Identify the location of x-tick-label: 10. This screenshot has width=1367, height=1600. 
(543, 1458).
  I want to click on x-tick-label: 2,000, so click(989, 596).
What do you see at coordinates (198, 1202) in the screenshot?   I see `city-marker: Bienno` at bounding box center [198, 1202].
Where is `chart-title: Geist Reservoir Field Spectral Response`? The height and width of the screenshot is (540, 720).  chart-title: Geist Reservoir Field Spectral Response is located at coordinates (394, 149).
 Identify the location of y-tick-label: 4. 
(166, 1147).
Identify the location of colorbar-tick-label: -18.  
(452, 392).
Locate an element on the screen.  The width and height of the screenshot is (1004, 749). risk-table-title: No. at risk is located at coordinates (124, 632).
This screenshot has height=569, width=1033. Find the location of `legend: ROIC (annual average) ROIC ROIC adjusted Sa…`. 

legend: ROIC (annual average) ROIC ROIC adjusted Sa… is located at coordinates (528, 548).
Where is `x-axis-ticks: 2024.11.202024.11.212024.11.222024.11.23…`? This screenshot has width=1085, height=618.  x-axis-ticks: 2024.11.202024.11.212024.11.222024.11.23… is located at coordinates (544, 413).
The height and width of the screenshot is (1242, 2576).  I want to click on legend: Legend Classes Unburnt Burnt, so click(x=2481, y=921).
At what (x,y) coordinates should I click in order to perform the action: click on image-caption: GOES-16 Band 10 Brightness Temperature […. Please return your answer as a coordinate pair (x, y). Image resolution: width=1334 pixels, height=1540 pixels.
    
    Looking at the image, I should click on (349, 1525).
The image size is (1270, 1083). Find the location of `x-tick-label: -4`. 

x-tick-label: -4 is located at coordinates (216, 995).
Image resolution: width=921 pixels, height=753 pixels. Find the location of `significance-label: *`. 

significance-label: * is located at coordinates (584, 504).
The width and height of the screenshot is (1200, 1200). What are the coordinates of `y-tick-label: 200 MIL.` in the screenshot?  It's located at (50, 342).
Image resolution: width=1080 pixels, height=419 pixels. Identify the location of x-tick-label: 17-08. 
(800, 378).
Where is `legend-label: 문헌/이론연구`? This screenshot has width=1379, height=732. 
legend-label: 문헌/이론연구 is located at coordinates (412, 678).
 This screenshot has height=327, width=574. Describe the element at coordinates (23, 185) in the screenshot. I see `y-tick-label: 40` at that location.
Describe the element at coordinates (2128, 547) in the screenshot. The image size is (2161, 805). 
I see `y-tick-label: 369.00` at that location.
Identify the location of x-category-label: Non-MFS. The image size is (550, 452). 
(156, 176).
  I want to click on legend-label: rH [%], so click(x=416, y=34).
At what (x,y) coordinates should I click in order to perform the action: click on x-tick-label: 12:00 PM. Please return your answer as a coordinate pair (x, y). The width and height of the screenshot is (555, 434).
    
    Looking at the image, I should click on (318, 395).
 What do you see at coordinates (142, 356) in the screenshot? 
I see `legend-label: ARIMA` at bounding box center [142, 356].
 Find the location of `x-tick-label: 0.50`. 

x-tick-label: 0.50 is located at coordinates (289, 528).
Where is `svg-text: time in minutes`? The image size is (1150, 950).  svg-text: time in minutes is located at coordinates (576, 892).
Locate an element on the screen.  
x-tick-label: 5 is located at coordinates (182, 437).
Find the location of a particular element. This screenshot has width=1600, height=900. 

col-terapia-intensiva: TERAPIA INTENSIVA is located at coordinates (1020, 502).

--- HOW TO COMPLETE THIS TASK ---
Copy every row above word for word, keeping each line as it appears.

--- OUTPUT BELOW ---
Identify the location of x-tick-label: 10. This screenshot has width=1367, height=1600. 
(543, 1458).
  I want to click on x-tick-label: 2,000, so click(989, 596).
What do you see at coordinates (198, 1202) in the screenshot?   I see `city-marker: Bienno` at bounding box center [198, 1202].
Where is `chart-title: Geist Reservoir Field Spectral Response`? The height and width of the screenshot is (540, 720).  chart-title: Geist Reservoir Field Spectral Response is located at coordinates (394, 149).
 Identify the location of y-tick-label: 4. 
(166, 1147).
Identify the location of colorbar-tick-label: -18.  
(452, 392).
Locate an element on the screen.  The width and height of the screenshot is (1004, 749). risk-table-title: No. at risk is located at coordinates (124, 632).
This screenshot has height=569, width=1033. Find the location of `legend: ROIC (annual average) ROIC ROIC adjusted Sa…`. 

legend: ROIC (annual average) ROIC ROIC adjusted Sa… is located at coordinates (528, 548).
Where is `x-axis-ticks: 2024.11.202024.11.212024.11.222024.11.23…`? This screenshot has width=1085, height=618.  x-axis-ticks: 2024.11.202024.11.212024.11.222024.11.23… is located at coordinates (544, 413).
The height and width of the screenshot is (1242, 2576).  I want to click on legend: Legend Classes Unburnt Burnt, so click(x=2481, y=921).
At what (x,y) coordinates should I click in order to perform the action: click on image-caption: GOES-16 Band 10 Brightness Temperature […. Please return your answer as a coordinate pair (x, y). Image resolution: width=1334 pixels, height=1540 pixels.
    
    Looking at the image, I should click on (349, 1525).
The image size is (1270, 1083). Find the location of `x-tick-label: -4`. 

x-tick-label: -4 is located at coordinates (216, 995).
Image resolution: width=921 pixels, height=753 pixels. Find the location of `significance-label: *`. 

significance-label: * is located at coordinates (584, 504).
The width and height of the screenshot is (1200, 1200). What are the coordinates of `y-tick-label: 200 MIL.` in the screenshot?  It's located at (50, 342).
Image resolution: width=1080 pixels, height=419 pixels. Identify the location of x-tick-label: 17-08. 
(800, 378).
Where is `legend-label: 문헌/이론연구`? This screenshot has width=1379, height=732. 
legend-label: 문헌/이론연구 is located at coordinates (412, 678).
 This screenshot has height=327, width=574. Describe the element at coordinates (23, 185) in the screenshot. I see `y-tick-label: 40` at that location.
Describe the element at coordinates (2128, 547) in the screenshot. The image size is (2161, 805). 
I see `y-tick-label: 369.00` at that location.
Identify the location of x-category-label: Non-MFS. The image size is (550, 452). 
(156, 176).
  I want to click on legend-label: rH [%], so click(x=416, y=34).
At what (x,y) coordinates should I click in order to perform the action: click on x-tick-label: 12:00 PM. Please return your answer as a coordinate pair (x, y). The width and height of the screenshot is (555, 434).
    
    Looking at the image, I should click on (318, 395).
 What do you see at coordinates (142, 356) in the screenshot? 
I see `legend-label: ARIMA` at bounding box center [142, 356].
 Find the location of `x-tick-label: 0.50`. 

x-tick-label: 0.50 is located at coordinates (289, 528).
Where is `svg-text: time in minutes`? The image size is (1150, 950).  svg-text: time in minutes is located at coordinates (576, 892).
Locate an element on the screen.  
x-tick-label: 5 is located at coordinates (182, 437).
Find the location of a particular element. This screenshot has width=1600, height=900. 

col-terapia-intensiva: TERAPIA INTENSIVA is located at coordinates (1020, 502).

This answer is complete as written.